Babson grad starts business to help fellow Lyme disease sufferers

By Ryan Gibbs


Emily Levy sports a PICC Perfect armband that covers IV lines used to administer medication for those with Lyme disease. Levy is the co-founder of the company. Emily Levy sports a PICC Perfect armband that covers IV lines used to administer medication for those with Lyme disease. Levy is the co-founder of the company. Emily Levy believes just because you’re sick doesn’t mean you can’t be styling.

The longtime Jamestown summer resident has been receiving treatment for chronic Lyme disease since 2007. She is the co-founder of PICC Perfect; the acronym stands for peripherally inserted central catheters, which are lines injected into patients’ arms to administer Lyme medication.

After nurses told her cutting a sock was an effective way to cover a catheter, Levy came up with a brighter way to lighten her day. Her company manufactures armbands in a variety of styles sand colors that cover the PICC lines with more flare than socks or hospital supplied mesh covers.

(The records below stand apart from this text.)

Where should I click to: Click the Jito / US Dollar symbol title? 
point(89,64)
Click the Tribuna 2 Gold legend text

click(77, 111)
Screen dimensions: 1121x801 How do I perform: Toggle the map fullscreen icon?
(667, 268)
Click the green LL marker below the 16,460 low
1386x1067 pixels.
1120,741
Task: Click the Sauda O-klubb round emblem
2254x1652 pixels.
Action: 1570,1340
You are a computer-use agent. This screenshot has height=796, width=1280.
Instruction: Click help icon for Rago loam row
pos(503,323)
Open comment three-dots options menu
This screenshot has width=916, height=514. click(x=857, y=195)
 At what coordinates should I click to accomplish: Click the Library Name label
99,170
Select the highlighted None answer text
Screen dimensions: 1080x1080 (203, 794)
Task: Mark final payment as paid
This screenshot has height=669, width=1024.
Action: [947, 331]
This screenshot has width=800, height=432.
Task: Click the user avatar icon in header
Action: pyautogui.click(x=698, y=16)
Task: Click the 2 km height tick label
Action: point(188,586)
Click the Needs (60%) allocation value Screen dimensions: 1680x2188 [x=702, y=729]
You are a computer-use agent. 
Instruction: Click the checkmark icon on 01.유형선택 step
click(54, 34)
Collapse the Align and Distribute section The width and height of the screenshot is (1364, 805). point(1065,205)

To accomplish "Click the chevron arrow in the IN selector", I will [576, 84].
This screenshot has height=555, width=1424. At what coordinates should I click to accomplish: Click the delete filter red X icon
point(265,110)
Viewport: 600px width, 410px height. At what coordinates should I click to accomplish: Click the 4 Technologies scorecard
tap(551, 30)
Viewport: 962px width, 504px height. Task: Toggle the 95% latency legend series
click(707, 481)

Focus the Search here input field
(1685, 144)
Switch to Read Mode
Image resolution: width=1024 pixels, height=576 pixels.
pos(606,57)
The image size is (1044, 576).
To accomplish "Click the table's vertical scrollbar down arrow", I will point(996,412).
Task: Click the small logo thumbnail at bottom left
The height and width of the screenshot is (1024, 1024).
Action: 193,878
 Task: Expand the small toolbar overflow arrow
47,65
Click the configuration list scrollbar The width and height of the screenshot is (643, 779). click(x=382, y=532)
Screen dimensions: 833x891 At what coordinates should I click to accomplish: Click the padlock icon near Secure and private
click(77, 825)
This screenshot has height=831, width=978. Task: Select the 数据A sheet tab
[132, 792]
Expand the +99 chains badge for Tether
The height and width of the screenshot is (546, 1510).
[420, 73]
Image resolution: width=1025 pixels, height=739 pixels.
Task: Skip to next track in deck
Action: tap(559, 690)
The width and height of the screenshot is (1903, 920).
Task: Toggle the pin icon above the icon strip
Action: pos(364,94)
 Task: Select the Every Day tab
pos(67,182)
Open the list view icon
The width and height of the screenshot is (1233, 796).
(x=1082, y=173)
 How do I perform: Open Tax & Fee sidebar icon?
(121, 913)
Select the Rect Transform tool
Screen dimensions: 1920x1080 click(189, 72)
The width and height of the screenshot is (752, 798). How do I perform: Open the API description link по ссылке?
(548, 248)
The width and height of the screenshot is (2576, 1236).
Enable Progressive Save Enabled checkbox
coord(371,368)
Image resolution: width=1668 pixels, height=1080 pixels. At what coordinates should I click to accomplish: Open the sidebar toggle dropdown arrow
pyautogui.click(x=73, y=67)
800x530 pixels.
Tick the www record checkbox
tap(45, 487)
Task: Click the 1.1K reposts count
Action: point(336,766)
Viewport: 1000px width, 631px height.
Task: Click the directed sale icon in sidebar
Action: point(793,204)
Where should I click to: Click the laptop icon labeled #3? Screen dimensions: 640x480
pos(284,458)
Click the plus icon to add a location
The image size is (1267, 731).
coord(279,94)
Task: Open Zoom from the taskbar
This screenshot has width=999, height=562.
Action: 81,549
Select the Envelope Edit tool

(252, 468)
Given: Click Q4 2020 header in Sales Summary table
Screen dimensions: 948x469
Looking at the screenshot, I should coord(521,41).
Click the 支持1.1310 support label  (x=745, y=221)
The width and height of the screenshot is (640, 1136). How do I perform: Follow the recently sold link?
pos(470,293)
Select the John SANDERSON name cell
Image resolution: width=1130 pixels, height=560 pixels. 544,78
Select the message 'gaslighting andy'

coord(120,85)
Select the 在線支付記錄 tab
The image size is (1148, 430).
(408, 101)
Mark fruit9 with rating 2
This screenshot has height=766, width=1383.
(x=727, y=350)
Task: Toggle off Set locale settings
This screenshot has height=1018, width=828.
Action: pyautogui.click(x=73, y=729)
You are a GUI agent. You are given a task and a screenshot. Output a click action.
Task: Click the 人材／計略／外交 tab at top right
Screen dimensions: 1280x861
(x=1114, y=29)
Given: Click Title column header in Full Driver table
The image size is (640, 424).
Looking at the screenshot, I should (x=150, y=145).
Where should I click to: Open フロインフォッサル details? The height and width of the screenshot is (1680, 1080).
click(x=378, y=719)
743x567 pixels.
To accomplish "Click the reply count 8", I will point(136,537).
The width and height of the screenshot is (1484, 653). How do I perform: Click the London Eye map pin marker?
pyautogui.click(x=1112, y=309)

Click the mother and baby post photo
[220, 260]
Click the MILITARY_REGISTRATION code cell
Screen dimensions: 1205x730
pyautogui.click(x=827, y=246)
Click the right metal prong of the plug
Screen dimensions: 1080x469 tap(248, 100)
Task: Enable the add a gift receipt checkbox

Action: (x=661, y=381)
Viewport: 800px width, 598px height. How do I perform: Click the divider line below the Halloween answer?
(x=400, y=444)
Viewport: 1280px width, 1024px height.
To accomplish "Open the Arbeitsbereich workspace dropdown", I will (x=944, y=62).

Levy believes her Lyme disease was contracted out of state, but is aware of the high rate of sufferers in town. She understands the importance of May being Lyme disease awareness month.

“Almost everyone in Jamestown has had it at some point,” she said. “But mine is a severe case because I went undiagnosed for so long.”

During her freshman year at Babson College in Massachusetts, Levy had a PICC line inserted into her arm. She was told to keep the line protected from weather elements. As she walked around campus, Levy felt classmates were treating her as a sick person.

“I really felt that people were looking at my arm,” said Levy, who experiences chronic numbness and exhaustion. “Then I realized that I’m not the only one who felt self-conscious.”

She combined that experience with what she learned in business school. A Kickstarter campaign in April 2015 raised $13,200, and PICC Perfect began selling its covers three months later.

The sleeve covers, Levy said, are made with medical-grade elastic and an anti-microbial fabric. The armbands have a two-way fold with a hole through the lining for the IV. It was developed so patients would not have to expose their bandage during treatment.

“Every day, we hear something amazing,” Levy said. “I got a message yesterday from a girl who wore it to prom. She felt like a normal 16-year-old girl.”

According to Levy, who graduated two weeks ago with a bachelor’s degree, the company is reevaluating its business plan. The name will change to reflect the expansion, but the PICC Perfect trademark will continue to brand their line covers.

Patricia Henriques, an adviser for women entrepreneurs at Babson, said Levy has found a market with “very clear needs.”

“I think this company has tremendous potential,” Henriques said. “Because of her Lyme disease, she understands her customers in a way that is very beneficial.”

PICC Perfect has been recognized since its founding. Levy’s college named it the 2015 student business of the year, and it also won the student category of the 2016 Rhode Island Business Plan Competition earlier this month.

Levy and her team currently are looking for permanent office space in Rhode Island. The company’s supporters have no doubt in its future success.

“She’s a rock star,” Henrigues said about Levy. “She’s got the passion, the resilience, the grit and the determination. She’s really going to be incredibly successful.”